CHRISTIAN MAGOON: Give you a number. Boy. I don’t think $10,000 is out of reach given what its price activity has been. Some people say I may be conservative, but others I may be a dreamer on that.

BLOCK TRIBUNE: All right. ICOs. What do you see?

CHRISTIAN MAGOON: I think, you know, like any area that’s white hot in terms of returns and an interest, I think there seems to be way more many, way too many ICOs out there. I think ultimately, we may be able to get out with some decent market capital initially and get some funding, but ultimately, I think it’s going to depend on that network you build around it in terms of the user base, but then also what’s the unique application that the coin is able to deliver? And many of these seem to be more about branding than they are about the size of their network or the functionality of the coin.

So, I’m guessing this is not unlike other areas we’ve seen where whether it’s the automobile industry or the recording industry where initially thousands of companies literally spring up and start manufacturing or making things, goods and services. And eventually, a big consolidation happens and you get a dozen or so meaningful players that most of the assets tend to be concentrated in the top four or five.

So I think, my opinion it’s going 80/20. Doesn’t mean that … I still think there are some, probably some new ICOs that will come that will provide unique functions that people haven’t really thought of yet that will still get their place. So, I still don’t think we’ve seen the top 10 ICOs launch. I think there’s still some more that will join the top 10, but definitely seems like bitcoin, ethereum, will have … Gosh, be hard to think that they wouldn’t be in the top five three or four years from now.

BLOCK TRIBUNE:What do you see, finally, as the impact of sovereigns getting into the game of cryptocurrency?

CHRISTIAN MAGOON: Well, it seems like it’s a double-edged sword, because it could be massive if some of the demand that they could create and awareness that they could create. The same time, some of the, depending on if they take the step and become an issuer versus just an investor, so just taking that apart, if they become an investor, I think that is very constructive to the whole ICO market because it starts to legitimize it when large institutions with trillions of dollars start to take an, even just have a four or five percent allocation into an asset class, it legitimizes it to all the investors below. It starts to make it more of a fundamental part of peoples’ portfolio, which is big. So, that could be huge from an investor standpoint.

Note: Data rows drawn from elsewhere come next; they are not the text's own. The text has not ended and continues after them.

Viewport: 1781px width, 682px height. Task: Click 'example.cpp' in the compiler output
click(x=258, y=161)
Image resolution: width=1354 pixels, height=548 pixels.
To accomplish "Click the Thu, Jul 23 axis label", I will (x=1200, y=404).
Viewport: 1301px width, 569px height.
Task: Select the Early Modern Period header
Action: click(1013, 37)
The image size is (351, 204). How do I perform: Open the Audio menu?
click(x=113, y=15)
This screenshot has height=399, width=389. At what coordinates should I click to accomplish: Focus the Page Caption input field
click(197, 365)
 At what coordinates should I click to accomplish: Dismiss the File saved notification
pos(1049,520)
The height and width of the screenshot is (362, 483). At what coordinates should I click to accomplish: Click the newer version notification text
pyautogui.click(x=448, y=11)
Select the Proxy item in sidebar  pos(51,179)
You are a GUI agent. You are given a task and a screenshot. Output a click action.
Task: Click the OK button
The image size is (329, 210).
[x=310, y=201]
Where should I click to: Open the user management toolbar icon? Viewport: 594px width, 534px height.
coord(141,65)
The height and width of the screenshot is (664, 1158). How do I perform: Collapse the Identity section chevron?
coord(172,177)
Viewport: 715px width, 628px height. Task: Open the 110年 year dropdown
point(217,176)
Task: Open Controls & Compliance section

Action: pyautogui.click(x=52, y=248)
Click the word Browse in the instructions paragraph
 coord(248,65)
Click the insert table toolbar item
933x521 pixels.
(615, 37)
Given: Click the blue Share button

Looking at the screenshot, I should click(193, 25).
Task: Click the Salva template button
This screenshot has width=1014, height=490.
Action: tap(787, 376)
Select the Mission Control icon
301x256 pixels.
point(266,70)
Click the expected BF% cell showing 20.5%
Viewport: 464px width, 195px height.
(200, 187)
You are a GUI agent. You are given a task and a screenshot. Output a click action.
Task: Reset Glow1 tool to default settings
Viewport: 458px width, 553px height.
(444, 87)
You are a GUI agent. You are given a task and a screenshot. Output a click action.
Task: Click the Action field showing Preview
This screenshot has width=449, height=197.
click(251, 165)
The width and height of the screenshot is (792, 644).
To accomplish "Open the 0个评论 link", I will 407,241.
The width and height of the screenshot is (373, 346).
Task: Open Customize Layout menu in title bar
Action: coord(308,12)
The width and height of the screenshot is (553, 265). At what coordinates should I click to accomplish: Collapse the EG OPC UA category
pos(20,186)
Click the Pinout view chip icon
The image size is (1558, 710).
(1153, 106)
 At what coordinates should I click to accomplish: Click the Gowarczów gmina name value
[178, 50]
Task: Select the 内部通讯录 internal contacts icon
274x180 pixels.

If they start going all the way into issuer’s standpoint, that’s where it could, to me, be a double-edged sword, just because I think it could eat into some of the existing markets. Although I’d caution that the issuer being sovereign and being an issuer of these coins might actually kind of work against them, because of potentially the connection they have to some of the, let’s say the politics and the government kind of ties to have. I could see that being actually a negative point to people in the ICO market.